Why I prefer Perl to JavaScript, reason #3154


For amusement, I decided that my next Dashboard gadget should be a tool for looking up characters in KANJIDIC using Jack Halpern’s SKIP system.

SKIP is basically a hash-coding system for ideographs that doesn’t rely on extensive knowledge of how they’re constructed. Once you’ve figured out how to count strokes reliably, you simply break the character into two parts according to one of several patterns, and count the number of strokes in each part. It’s not quite that simple, but almost, and it’s a lot more novice-friendly than traditional lookup methods.

Downside? The simplicity of the system results in a large number of hash collisions (only 584 distinct SKIP codes for the 6,355 characters in KANJIDIC). In the print dictionaries the system was designed for, this is handled by grouping together entries that share the same first part. Conveniently, unicode sorting seems to produce much the same effect, although a program can’t identify the groups without additional information.
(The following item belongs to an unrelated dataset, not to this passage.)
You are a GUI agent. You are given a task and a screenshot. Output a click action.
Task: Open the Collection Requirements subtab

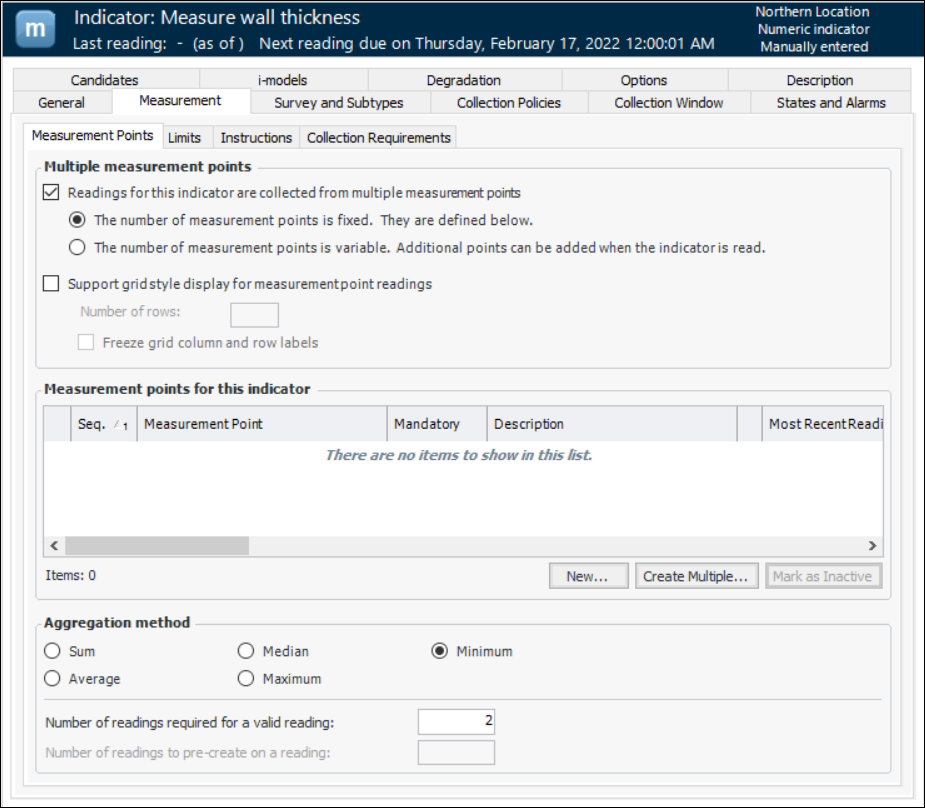tap(379, 138)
A simple supplementary index can easily be constructed for the relatively few SKIP codes with an absurd collision count (1-3-8 is the biggest, at 161), so it’s feasible to create a DHTML form that lets you locate any unknown kanji by just selecting from a few pulldown menus.

For various reasons, it just wasn’t a good idea to attempt to parse KANJIDIC directly from JavaScript (among other things, everything is encoded in EUC-JP instead of UTF-8), so I quickly knocked together a Perl script that read the dictionary into a SKIP-indexed data structure, and wrote it back out as a JavaScript array initialization.

Which didn’t work the first time, because, unlike Perl, you can’t have trailing commas in array or object literals. That is, this is illegal:

var skipcode = [
  {
    s1:{
      s1:['儿','八',],
      s2:['小','巛','川',],
      s3:['心','水',],
      s4:['必','旧',],
      s7:['承',],
      s8:['胤',],
      s11:['順',],
    },
  },
];

Do you know how annoying it is to have to insert extra code for “add a comma unless you’re the last item at this level” when you’re pretty-printing a complex data structure? Yes, I’m sure there are all sorts of good reasons why you shouldn’t allow those commas to exist, but gosh-darnit, they’re convenient!